Until 1947, the club only Britishers were allowed to be its president and a few high-ranking nobility from Hyderabad were offered membership.

The first Indian who became the president of the club was Major General El Edross who was the commander-in-chief of the Hyderabad State Forces. After Hyderabad State joined Indian Union in September 1948, General Choudary who was then the Military Governor of Hyderabad State, became the President for a few months. Later Mirza Najaf Alikhan an ICS Officer was elected as the President of the Club in 1948.

The club used to have a Golf course at Bolarum and a Sailing Club as annexes to the Main Club which was nearly 21 acre in area. The Golf Club was eventually taken over by the Indian Army in 1983 after the expiry of the lease period. The Sailing Annexe is located at Hussain Sagar lake and is one of the oldest sailing clubs in India. The Hyderabad Sailing Week is organised every July.

In the early hours of the 15th of January, 2022, a massive fire completely gutted the 144-year-old historic main building.
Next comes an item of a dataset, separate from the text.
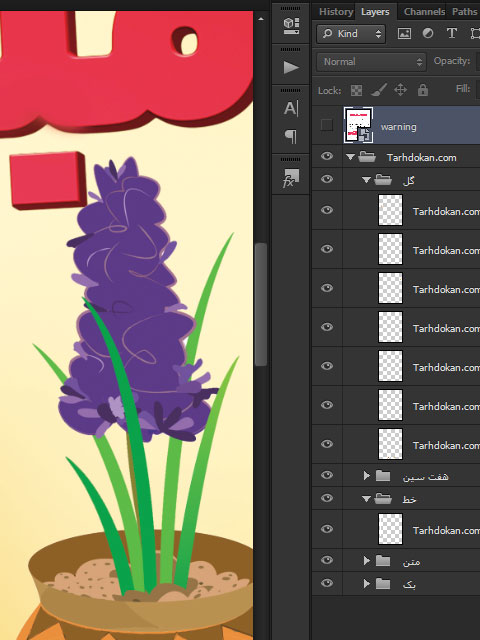Toggle the lock all padlock icon
The image size is (480, 640).
point(423,90)
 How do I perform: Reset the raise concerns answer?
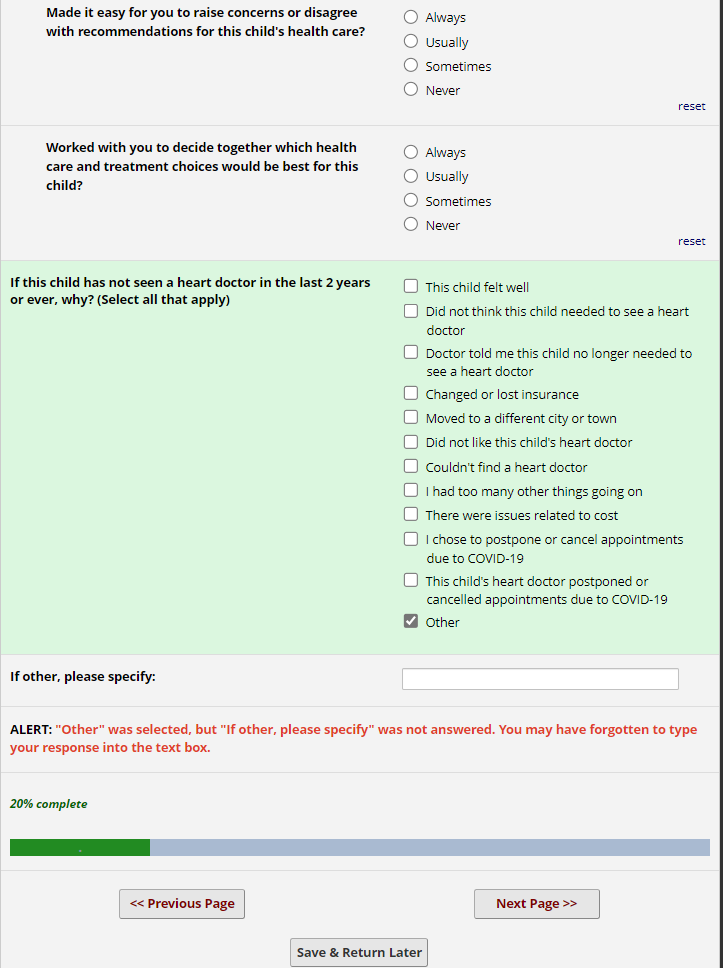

The club's Colonnade Bar, billiards room and the administration office are among the structures that were destroyed in the fire.

The fire is believed to have started in the barroom between 12 and 1 am, and by 3 am, when seven fire tenders were rushed the entire building was on fire. Initial attempts by some club staff to put out the fire did not help with the liquor stores of the club also catching fire.